PolySwarm

This page is available in English.

This page is available in 日本語.

Level 0: Scratch to EICAR

Microengine “Hello World”

Overview

The “Hello World” of developing an anti-malware solution is invariably detecting the EICAR test file.

This benign file is detected as “malicious” by all major anti-malware products - a safe way to test a positive result.

Our first Microengine will be no different: let’s detect EICAR!

(Optional) review the components of a Microengine →

Building Blocks

This guide will reference and build on:

  • engine-template: The name says it all - this is a convenient template with interactive prompts for creating new engines. We’ll use this in our tutorial.

  • polyswarm-client: The Swiss Army knife of exemplar PolySwarm participants (“clients”). polyswarm-client can function as a microengine (we’ll build on this functionality in this tutorial), an arbiter and an ambassador (we’ll use these to test what we built).

Customize engine-template

Warning: Windows-based engines are currently only supported as AMIs (AWS Machine Images).

The customization process for Window-based engines assumes you have an AWS account and its ID handy.

We'll be expanding deployment options in near future, including self-hosted options.
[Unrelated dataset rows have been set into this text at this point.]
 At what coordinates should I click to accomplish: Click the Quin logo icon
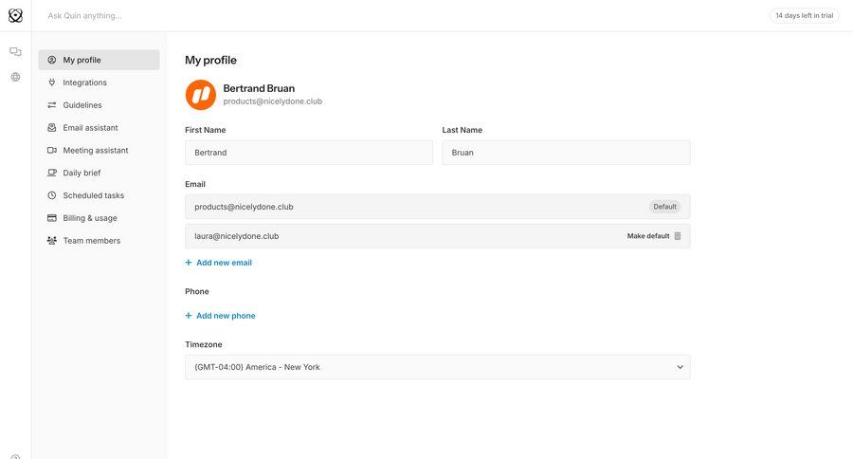pyautogui.click(x=15, y=15)

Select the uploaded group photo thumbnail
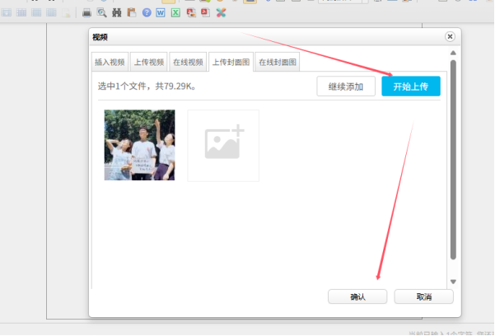tap(139, 145)
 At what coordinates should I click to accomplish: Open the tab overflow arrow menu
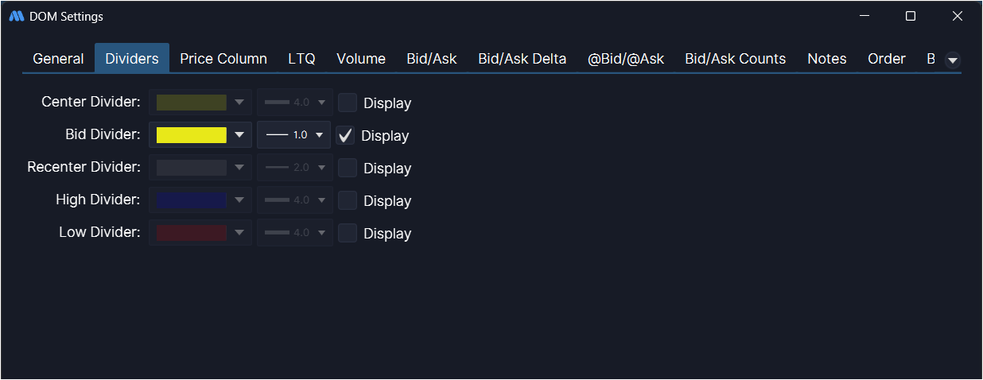coord(952,60)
Linux-based engines have no such stipulation.

We’re going to cut our Engine from engine-template. To do this, we’ll need cookiecutter:

pip install cookiecutter

With cookiecutter installed, jump-starting your engine from our template is as easy as:

cookiecutter https://github.com/polyswarm/engine-template

Prompts will appear, here’s how we’ll answer them:

  • engine_name: MyEicarEngine (the name of your engine)
  • engine_name_slug: (accept the default)
  • project_slug: (accept the default)
  • author_org: ACME (or the real name of your organization)
  • author_org_slug: (accept the default)
  • package_slug: (accept the default)
  • author_name: Wile E Coyote (or your real name)
  • author_email: (your email address)
  • platform: answer truthfully - will this Engine run on Linux or Windows?
  • has_backend: no (see explanation below)
  • aws_account_for_ami: (Windows only) your AWS account ID (for Linux engines, just accept the default)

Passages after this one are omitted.